Re: Typecasting goes the wrong way

 James Kanze <>
Tue, 10 Jul 2007 09:06:46 -0000
On Jul 9, 11:55 pm, "Jim Langston" <> wrote:

"Jim Langston" <> wrote in message


Either that, or the wiki has it wrong.

At least parts of what you quote are completely wrong.

It's important to realize that endianness only has significance
when you "serialize": access a word as a stream of bytes, or a
byte as a stream of bits.

Fuller quote from the wiki:
[end quote]
Most modern computer processors agree on bit ordering "inside" individual
bytes (this was not always the case).

Most modern computers don't define bit ordering inside
individual bytes, because most modern computers can't address
individual bits. In literature, IBM mainframes still number the
bits from 1 to n, starting with the high order bit; most other
systems I've seen number from 0 to n-1, where the number is the
power of two the bit represents when the byte/word is viewed as
an integer (which has nothing to do with bit ordering, per se).

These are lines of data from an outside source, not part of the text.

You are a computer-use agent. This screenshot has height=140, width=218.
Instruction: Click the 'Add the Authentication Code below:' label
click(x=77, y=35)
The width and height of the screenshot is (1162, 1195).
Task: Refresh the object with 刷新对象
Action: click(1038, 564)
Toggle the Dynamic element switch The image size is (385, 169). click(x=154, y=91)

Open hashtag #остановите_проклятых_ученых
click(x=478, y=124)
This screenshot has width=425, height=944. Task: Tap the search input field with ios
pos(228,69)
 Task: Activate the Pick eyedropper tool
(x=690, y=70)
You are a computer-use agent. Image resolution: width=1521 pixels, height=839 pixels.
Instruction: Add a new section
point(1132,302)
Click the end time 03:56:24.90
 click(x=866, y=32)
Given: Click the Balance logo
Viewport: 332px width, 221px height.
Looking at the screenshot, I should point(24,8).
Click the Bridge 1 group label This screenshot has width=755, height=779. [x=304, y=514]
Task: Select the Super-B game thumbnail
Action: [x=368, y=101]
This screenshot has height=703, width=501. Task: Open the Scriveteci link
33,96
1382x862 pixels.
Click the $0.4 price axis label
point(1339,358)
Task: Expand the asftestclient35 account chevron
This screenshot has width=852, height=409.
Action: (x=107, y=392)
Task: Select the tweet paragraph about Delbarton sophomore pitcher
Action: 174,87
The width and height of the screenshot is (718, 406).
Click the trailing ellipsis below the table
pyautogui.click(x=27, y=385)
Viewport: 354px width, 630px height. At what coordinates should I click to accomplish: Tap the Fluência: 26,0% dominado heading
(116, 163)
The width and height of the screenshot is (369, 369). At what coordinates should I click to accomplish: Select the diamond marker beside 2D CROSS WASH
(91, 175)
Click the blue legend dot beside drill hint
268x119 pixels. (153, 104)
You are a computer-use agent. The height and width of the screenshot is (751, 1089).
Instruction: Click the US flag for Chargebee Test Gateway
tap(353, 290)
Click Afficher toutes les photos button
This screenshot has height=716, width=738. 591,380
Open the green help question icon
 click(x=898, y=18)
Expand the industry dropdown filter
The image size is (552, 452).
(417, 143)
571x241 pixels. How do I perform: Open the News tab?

All of the serial protocols I know use little endian; they
transmit the least significant bit first. This is probably the
only case where there is universal agreement with regards to
endian-ness, however.

This means that any single-byte value will be read the same on
almost any computer one may send it to.

So will any multi-byte valule:-). (Both IP and TCP make
extensive use of four byte integer values. If computers didn't
read them the same, neither would work, and we couldn't hold
this discussion.)

In all cases, you depend on the transmission protocol, NOT the
internal representation of the hardward (which might use 9 bit,
1's complement bytes, for all you know or care).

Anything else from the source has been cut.